We also identified increases in alpha frequency phase-locking during stimulus onset and offset and a decrease in theta frequency phase-locking synchronous with stimulus offset in FXS compared to controls. The increased alpha phase-locking is consistent with previous findings of increased amplitude early ERP components in response to brief auditory stimuli in FXS [26, 40, 41]. Decreased theta frequency phase-locking simultaneous to stimulus offset is a novel finding in FXS. Given the role of theta-gamma coupling in network inhibition, this theta burst at stimulus offset for healthy controls may represent activation to prepare for the inhibition required to stop the gamma oscillations when the chirp stimulus stops, a mechanism which may be deficient in FXS.
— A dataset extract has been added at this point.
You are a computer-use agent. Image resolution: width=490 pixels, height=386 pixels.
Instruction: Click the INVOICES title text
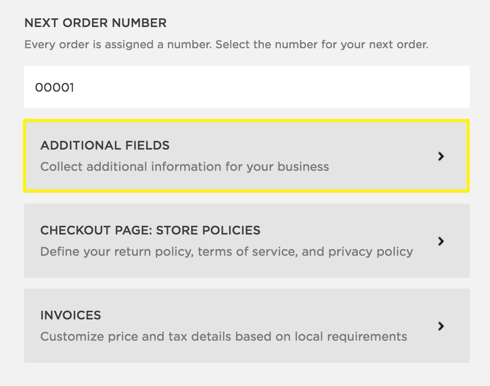[70, 315]

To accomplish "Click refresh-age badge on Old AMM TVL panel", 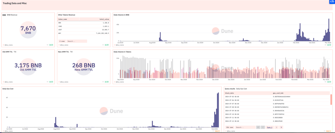I will click(x=50, y=82).
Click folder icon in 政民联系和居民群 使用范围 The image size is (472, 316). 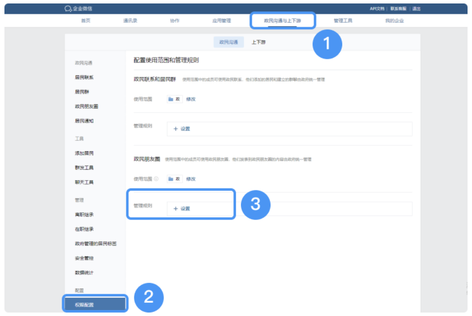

Preclinical work in Fmr1 knockout mice has related increased gamma excitability to decreased excitatory drive on fast-spiking inhibitory interneurons, resulting in increased and poorly synchronized pyramidal cell firing in the gamma range [5]. Decreased activation of fast-spiking inhibitory interneurons, which synchronize gamma activity via projections from inhibitory neurons onto multiple pyramidal neurons, has been proposed as a mechanism for heightened neocortical excitability in FXS [5]. Poorly organized inhibitory drive onto pyramidal cells in auditory cortex from fast-spiking interneurons that control gamma synchronization could account for the pattern we observed of increased gamma power, suggesting increased high-frequency firing of excitatory pyramidal neurons (noise) but with less coherent organization (phase-locking) in response to sensory stimulation. This pattern of alterations may contribute to previously reported decreases in transient gamma phase-locking [13]. Given the similar network dynamics observed in Fmr1 rodent models [5, 7, 14, 44], findings reported here may not only extend mouse model concepts to FXS patients, but suggest that neurophysiological measures may be useful for tracking this local circuit deficit in both mouse models and patients to foster direct translational drug development for this neurodevelopmental disorder.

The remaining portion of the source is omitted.